## begin DOCUMENT EXTRACT

Teleoperation Data Collection#

This workflow covers collecting demonstrations for the Unitree G1 static apple-to-plate task using Meta Quest 3 or Pico 4 Ultra supported by Nvidia IsaacTeleop.

No teleoperation hardware?

The static task drops the locomotion / squat / turn channels but still needs bimanual end-effector control, so a keyboard or SpaceMouse is not practical. If you don’t have an XR headset, you can still smoke-test the pipeline with the Immersive Web Emulator Runtime (IWER). Open https://nvidia.github.io/IsaacTeleop/client in desktop Chrome (instead of the Quest browser); the page auto-loads IWER and emulates a Quest 3 with your mouse and keyboard, per the IsaacTeleop Quick Start. Follow Steps 1–4 below unchanged; the only difference is that Step 3 is done from a desktop browser tab. Because the static task is upper-body-only, IWER drives it noticeably better than the loco-manipulation variant — you can plausibly complete a few demos with just mouse + keyboard, though a real Quest 3 still gives much smoother demonstrations.

## end DOCUMENT EXTRACT
## begin PROVIDED INFORMATION

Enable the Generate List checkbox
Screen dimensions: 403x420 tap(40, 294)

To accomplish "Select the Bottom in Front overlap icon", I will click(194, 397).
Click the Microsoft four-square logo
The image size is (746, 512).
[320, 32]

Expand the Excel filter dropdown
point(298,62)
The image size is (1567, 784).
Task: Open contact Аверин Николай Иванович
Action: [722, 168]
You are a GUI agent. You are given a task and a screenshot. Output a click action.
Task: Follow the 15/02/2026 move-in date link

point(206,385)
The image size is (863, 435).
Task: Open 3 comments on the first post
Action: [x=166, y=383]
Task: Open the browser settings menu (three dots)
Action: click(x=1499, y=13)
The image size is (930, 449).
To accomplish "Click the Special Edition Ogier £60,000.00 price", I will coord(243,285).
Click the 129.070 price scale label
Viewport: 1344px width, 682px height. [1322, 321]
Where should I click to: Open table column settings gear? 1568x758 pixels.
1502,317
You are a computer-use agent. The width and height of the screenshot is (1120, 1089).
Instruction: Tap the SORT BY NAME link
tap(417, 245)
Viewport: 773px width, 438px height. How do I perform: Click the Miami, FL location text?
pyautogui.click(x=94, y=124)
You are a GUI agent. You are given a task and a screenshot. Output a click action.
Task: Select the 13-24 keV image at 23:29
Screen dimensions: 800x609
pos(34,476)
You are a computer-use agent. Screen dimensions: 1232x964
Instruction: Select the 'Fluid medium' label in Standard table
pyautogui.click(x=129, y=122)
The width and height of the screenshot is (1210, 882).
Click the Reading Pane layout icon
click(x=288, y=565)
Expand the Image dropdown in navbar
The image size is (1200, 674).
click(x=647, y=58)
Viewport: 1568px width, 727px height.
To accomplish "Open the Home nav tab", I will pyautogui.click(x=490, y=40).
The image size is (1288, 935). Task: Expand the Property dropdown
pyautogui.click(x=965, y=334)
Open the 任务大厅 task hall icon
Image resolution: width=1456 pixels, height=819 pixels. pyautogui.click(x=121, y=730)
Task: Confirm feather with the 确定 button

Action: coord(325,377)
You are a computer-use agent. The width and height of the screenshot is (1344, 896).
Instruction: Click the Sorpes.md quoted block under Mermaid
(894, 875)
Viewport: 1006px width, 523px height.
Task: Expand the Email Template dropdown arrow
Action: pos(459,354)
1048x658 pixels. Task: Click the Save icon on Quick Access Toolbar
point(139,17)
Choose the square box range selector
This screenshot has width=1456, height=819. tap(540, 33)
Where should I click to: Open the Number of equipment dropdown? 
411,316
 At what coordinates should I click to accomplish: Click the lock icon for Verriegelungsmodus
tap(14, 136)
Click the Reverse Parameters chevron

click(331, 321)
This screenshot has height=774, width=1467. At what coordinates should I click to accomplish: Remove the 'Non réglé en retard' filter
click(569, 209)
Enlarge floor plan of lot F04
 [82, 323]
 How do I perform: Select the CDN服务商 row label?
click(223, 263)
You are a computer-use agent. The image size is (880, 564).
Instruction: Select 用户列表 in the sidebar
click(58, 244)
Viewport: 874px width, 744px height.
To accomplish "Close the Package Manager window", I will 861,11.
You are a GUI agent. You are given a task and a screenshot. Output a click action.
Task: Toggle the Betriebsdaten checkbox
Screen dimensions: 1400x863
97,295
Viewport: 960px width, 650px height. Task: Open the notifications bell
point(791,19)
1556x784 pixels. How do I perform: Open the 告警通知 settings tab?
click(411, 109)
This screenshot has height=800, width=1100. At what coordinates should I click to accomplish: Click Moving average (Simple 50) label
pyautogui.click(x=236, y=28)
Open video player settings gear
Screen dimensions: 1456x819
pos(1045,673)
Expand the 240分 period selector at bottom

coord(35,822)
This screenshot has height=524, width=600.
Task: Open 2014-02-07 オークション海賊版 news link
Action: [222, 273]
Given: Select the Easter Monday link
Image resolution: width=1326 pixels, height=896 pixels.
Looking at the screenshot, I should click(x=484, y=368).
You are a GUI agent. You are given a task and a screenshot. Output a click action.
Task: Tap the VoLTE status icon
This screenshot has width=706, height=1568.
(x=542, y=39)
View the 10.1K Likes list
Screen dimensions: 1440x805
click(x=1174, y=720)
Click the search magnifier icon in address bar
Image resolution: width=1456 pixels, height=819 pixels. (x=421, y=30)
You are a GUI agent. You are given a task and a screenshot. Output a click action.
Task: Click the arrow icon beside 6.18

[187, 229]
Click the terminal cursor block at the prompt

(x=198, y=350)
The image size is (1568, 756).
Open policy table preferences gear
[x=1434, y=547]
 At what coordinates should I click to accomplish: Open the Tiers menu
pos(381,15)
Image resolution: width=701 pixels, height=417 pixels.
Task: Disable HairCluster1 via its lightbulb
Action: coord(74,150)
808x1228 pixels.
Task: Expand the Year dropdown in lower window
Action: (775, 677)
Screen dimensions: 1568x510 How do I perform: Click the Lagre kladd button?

## end PROVIDED INFORMATION

OBJECTIVE: Write the next part of the teleoperation data collection guide, picking up after its last sentence. The listing has no connection to the teleoperation data collection guide.

RESULT FOR THIS EXERCISE:
Step 1: Start the CloudXR Runtime#

  1. On the host machine, configure the firewall to allow CloudXR traffic. The required ports depend on the client type. The example below uses ufw (Ubuntu); on other distributions use the equivalent firewall tooling (e.g. firewalld on Fedora/RHEL, pf on macOS).

    sudo ufw allow 49100/tcp   # Signaling
sudo ufw allow 47998/udp   # Media stream
sudo ufw allow 48322/tcp   # Proxy (HTTPS mode only)

  2. Start the CloudXR runtime from the Arena Docker container:

    ./docker/run_docker.sh

    python -m isaacteleop.cloudxr

Attention

The first run will prompt users to accept the NVIDIA CloudXR License Agreement. To accept the EULA, reply Yes when prompted with the below message:

NVIDIA CloudXR EULA must be accepted to run. View: https://github.com/NVIDIA/IsaacTeleop/blob/main/deps/cloudxr/CLOUDXR_LICENSE

Accept NVIDIA CloudXR EULA? [y/N]: Yes

Step 2: Start Arena Teleop#

  1. In another terminal, start the Arena Docker container and launch the teleop session to verify the pipeline:

    ./docker/run_docker.sh

  2. Run the following command to activate IsaacTeleop CloudXR environment settings:

    source ~/.cloudxr/run/cloudxr.env

    Important

    Order matters. In the terminal where you will run Arena, source ~/.cloudxr/run/cloudxr.env after the CloudXR runtime from Step 1 is already running, and before you start the Arena app. The Arena app must inherit the IsaacTeleop CloudXR environment variables.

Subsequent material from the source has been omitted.